INFORMATION GIVEN:

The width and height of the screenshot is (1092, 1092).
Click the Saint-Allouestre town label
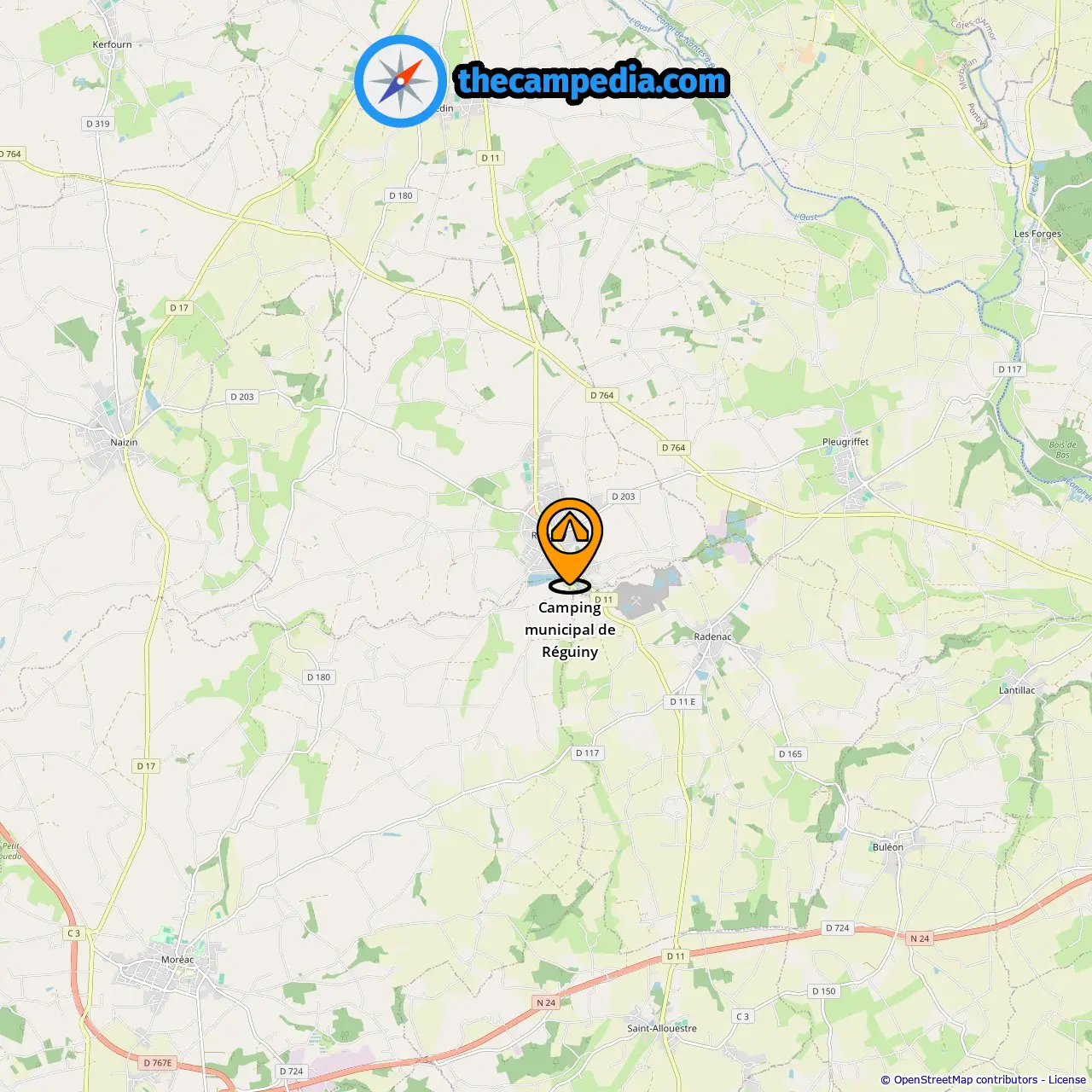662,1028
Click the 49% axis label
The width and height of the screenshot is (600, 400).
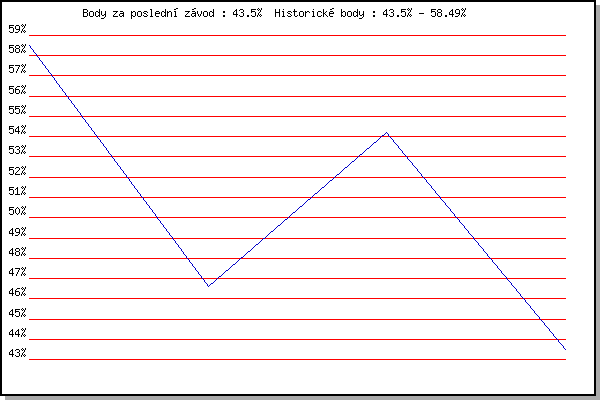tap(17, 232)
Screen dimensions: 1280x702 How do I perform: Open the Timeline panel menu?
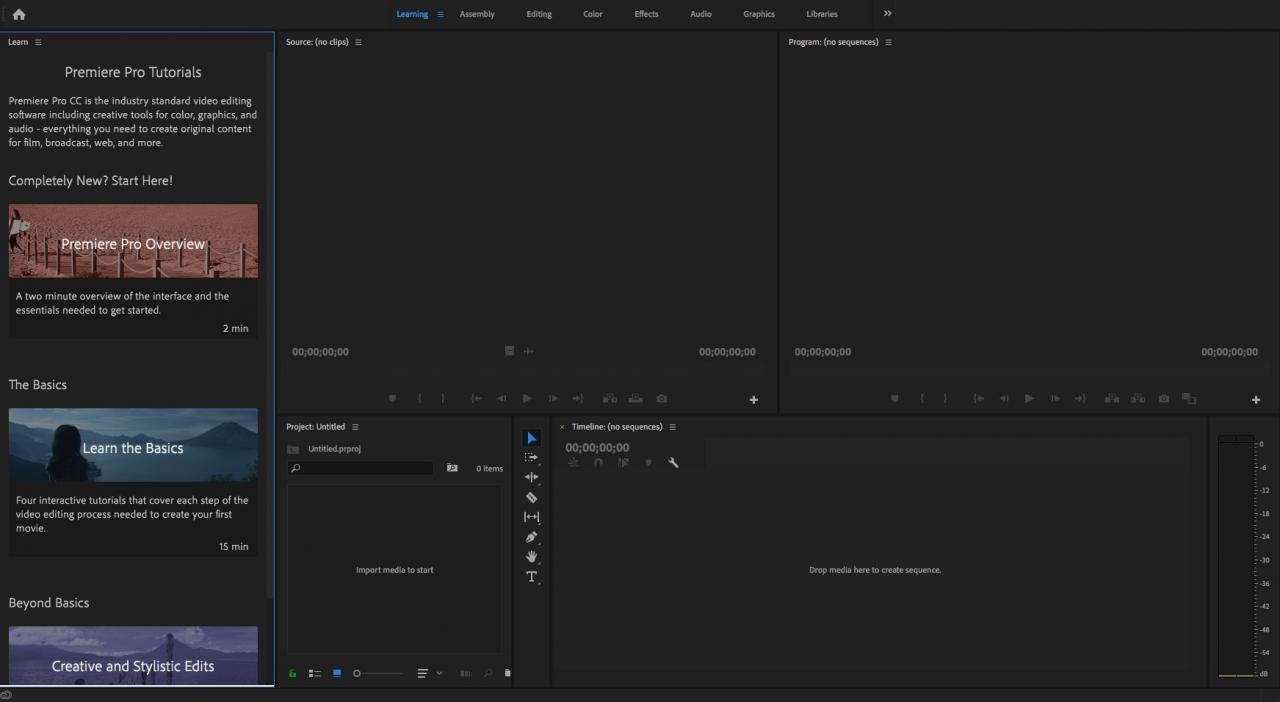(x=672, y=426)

---

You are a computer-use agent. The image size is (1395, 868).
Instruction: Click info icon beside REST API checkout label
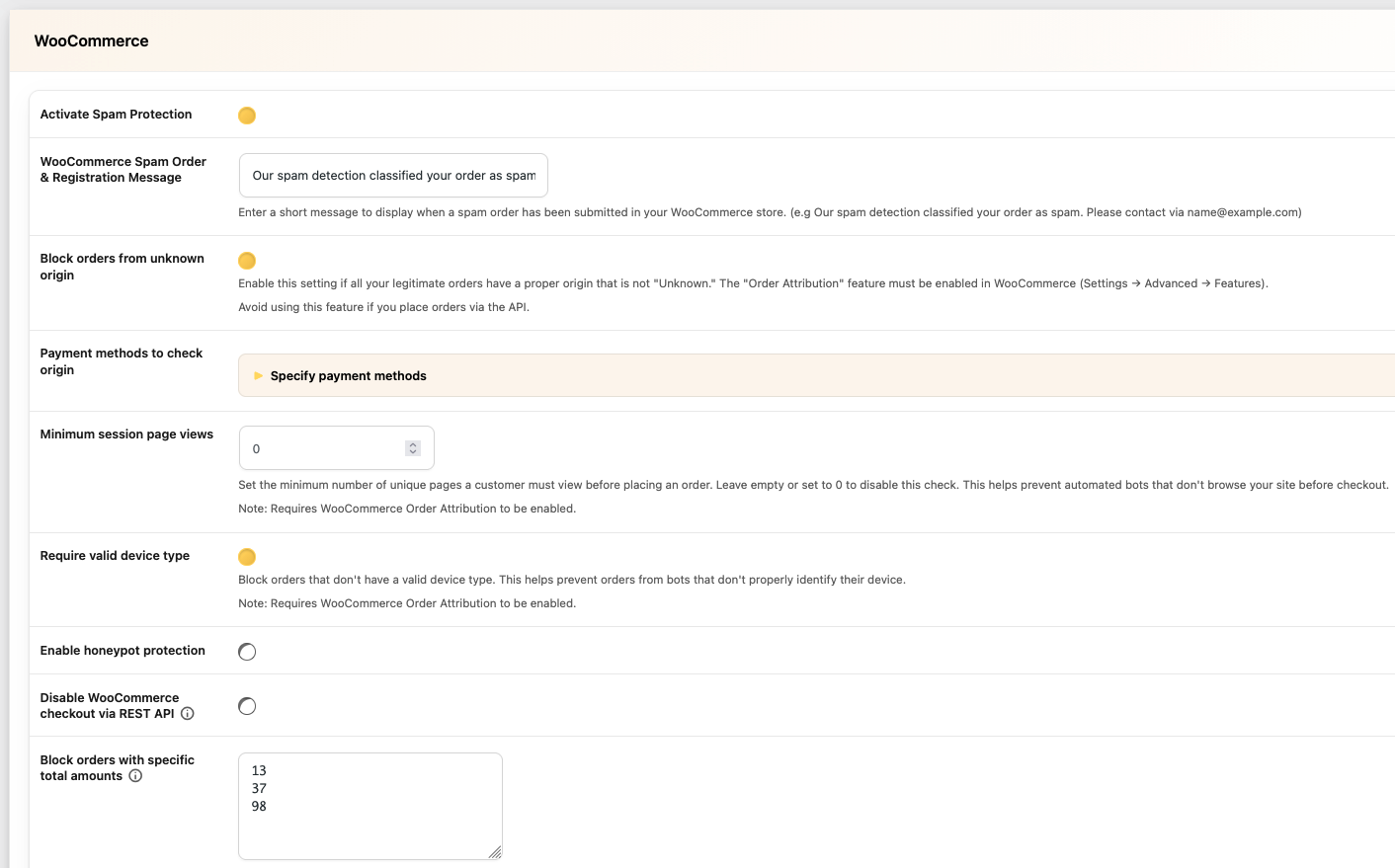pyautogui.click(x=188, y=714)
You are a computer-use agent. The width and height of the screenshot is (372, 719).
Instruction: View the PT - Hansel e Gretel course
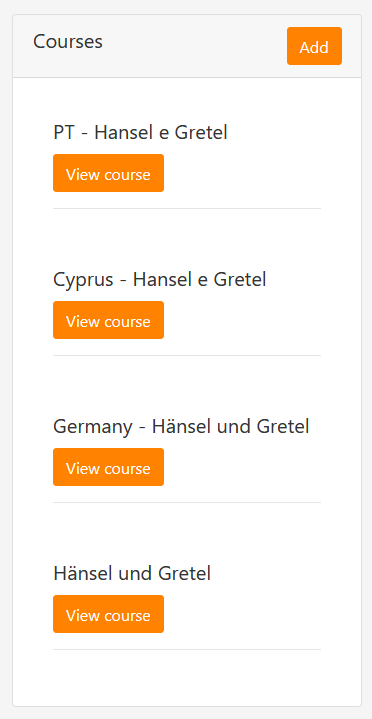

--

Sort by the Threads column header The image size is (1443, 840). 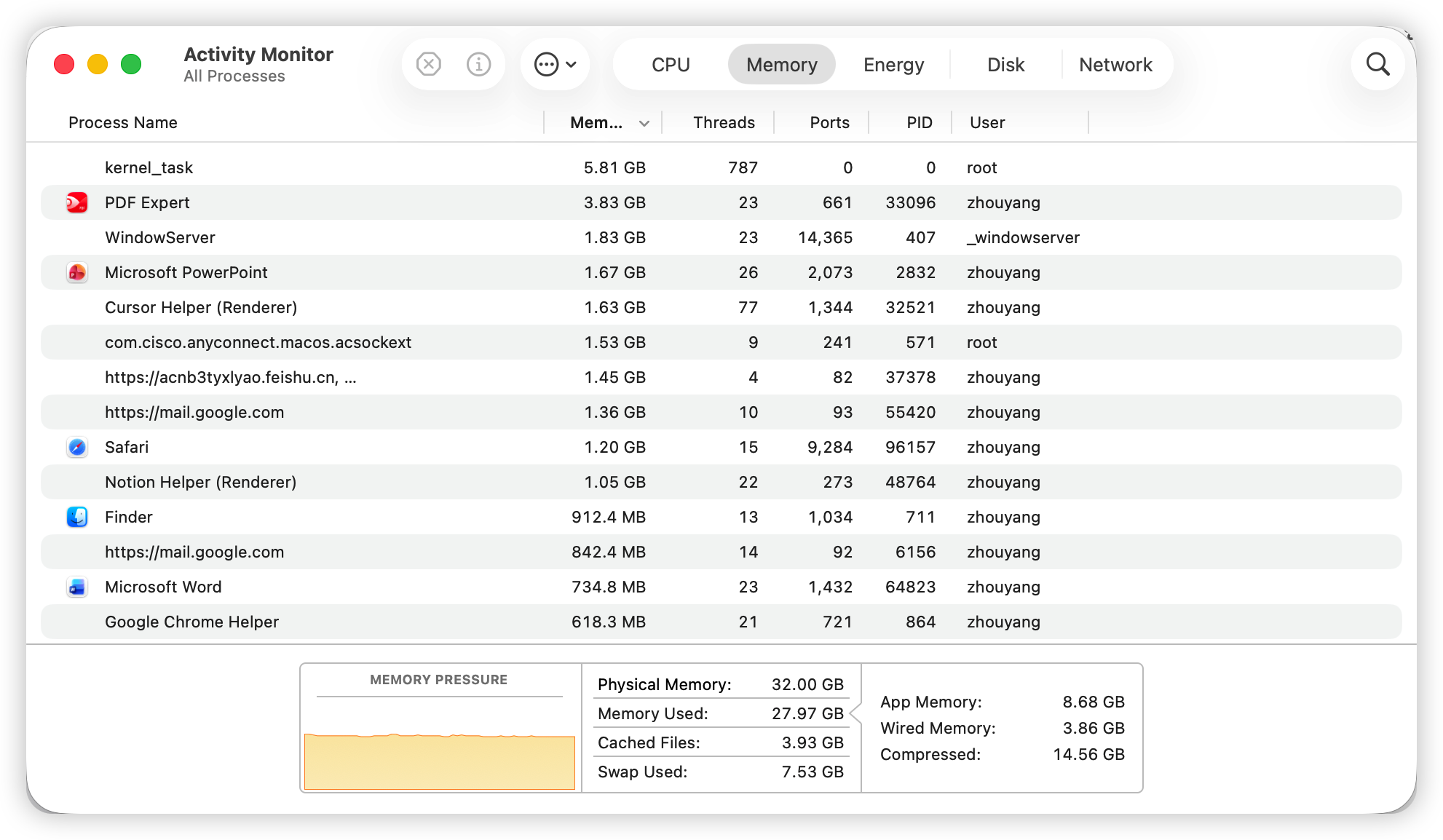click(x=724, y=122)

EXERCISE: Across the material, report every line that has the word "computer".

TASK RESPONSE:
You are a computer-use agent. The image size is (1395, 868).
You are a computer-use agent. The width and height of the screenshot is (372, 719).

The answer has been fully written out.